To navigate this veritable minefield, the U.S. devised a twofold approach. First, it took steps behind the scenes to bolster political opposition and encourage a political transition. Then, it rolled out an international campaign to garner support for regime change and reform. It’s necessary to show the world that the international community – and not just the United States – is driving this effort. This strategy also gives regional actors like Colombia and Brazil an opportunity to shape the process and emphasizes that Venezuelans themselves are pushing for change, which helps legitimize any future government. Conveniently, this all helps keep the U.S. in good standing in the region while laying the groundwork for a pro-U.S. leader to take over in Venezuela and accept U.S. investment in reconstruction efforts.
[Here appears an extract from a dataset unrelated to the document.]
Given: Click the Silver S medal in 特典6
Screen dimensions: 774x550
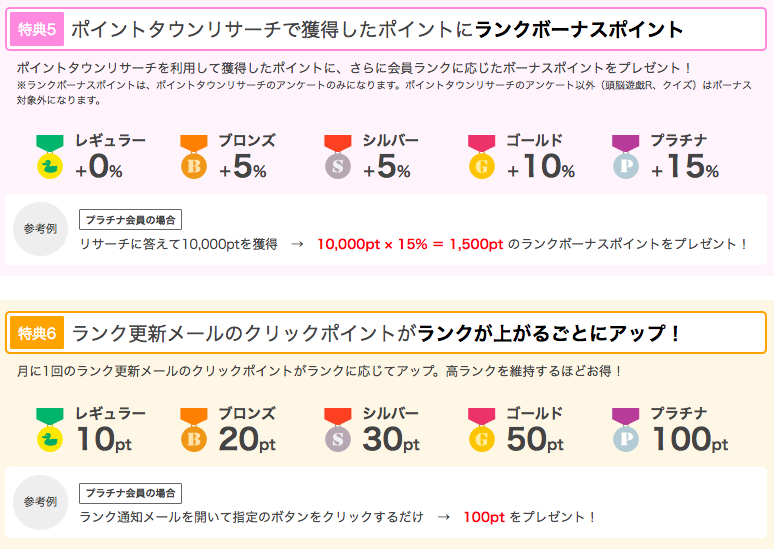Looking at the screenshot, I should (338, 430).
This two-pronged approach has played out through soft power maneuvers designed to cripple the regime and build an anti-Maduro coalition within the international community. The U.S. government has placed sanctions and visa restrictions on Venezuelan officials; U.S. companies have reinforced official policies (Bank of America, for example, blocked Venezuelans’ use of credit and debit cards); and the U.S. has given Guaido and his interim government access to U.S.-based Venezuelan government bank accounts. The U.S. strategy was also crafted to put Maduro in impossible situations. When the U.S. sent aid to Venezuela, Maduro had to decide whether or not to accept it; taking aid from an adversary would undermine his regime but rejecting it would deny food and medicine to hungry, sick Venezuelans. (Notably, the U.S. delivered this aid to neighboring Colombia to avoid trespassing on Venezuelan territory.) One of the most controversial U.S. moves was reaching out to members of the Venezuelan military. It’s not clear exactly which groups the U.S. is engaging with, but this outreach complements the opposition’s courtship of junior and enlisted military members. Only the military has the firepower and capacity to oust Maduro – something the U.S. doesn’t want to do itself.
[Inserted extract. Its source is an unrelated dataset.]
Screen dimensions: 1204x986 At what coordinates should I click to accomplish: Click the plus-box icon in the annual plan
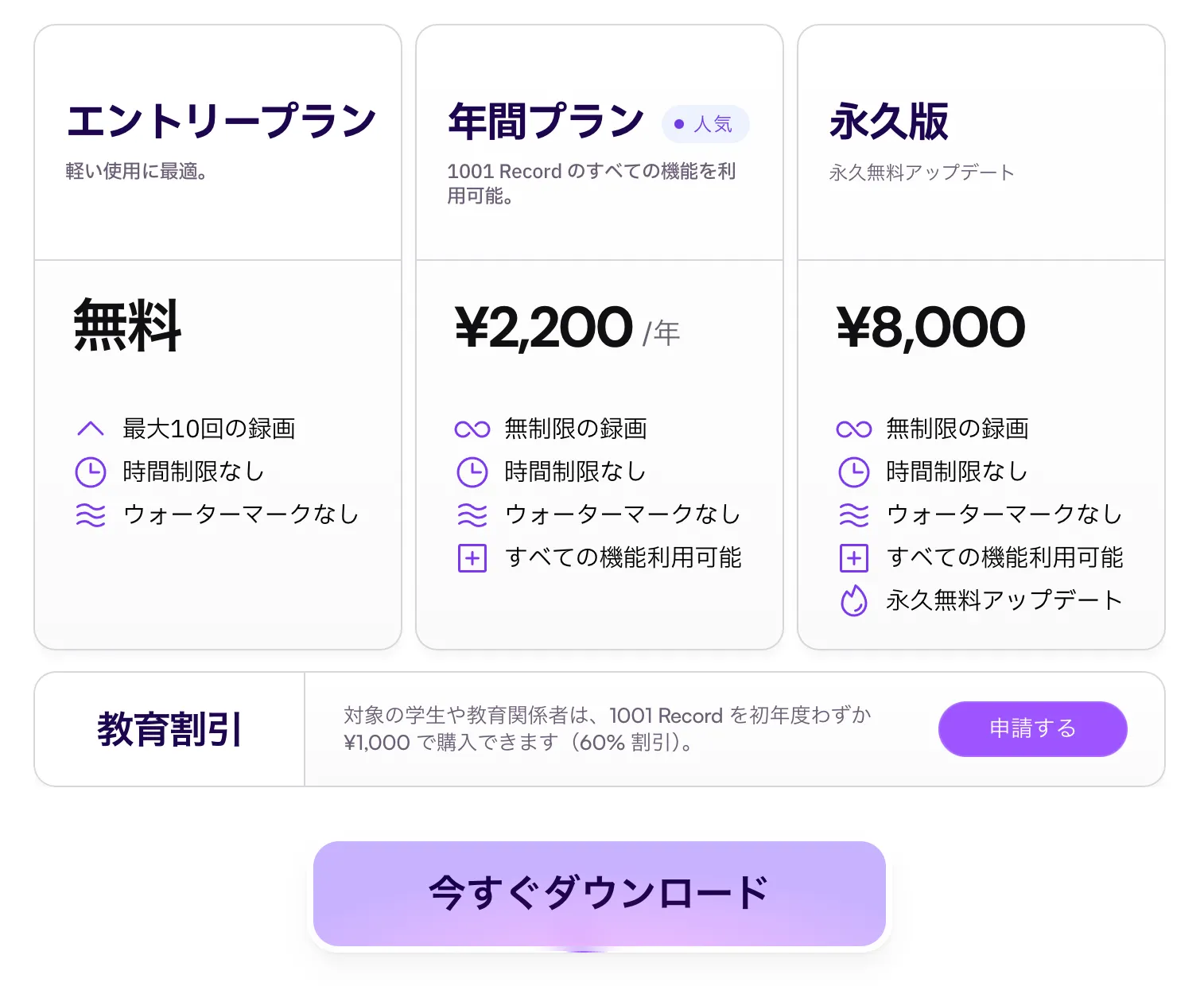(472, 558)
The United States is in uncharted territory. Its interests are suddenly in sync with those of many Latin American states. If the U.S. is able to capitalize on this moment and work with its regional partners to help Venezuela through a political transition, it could usher in a new era in American relations. Whether this alignment extends to only a single issue or represents a more permanent shift is yet to be seen.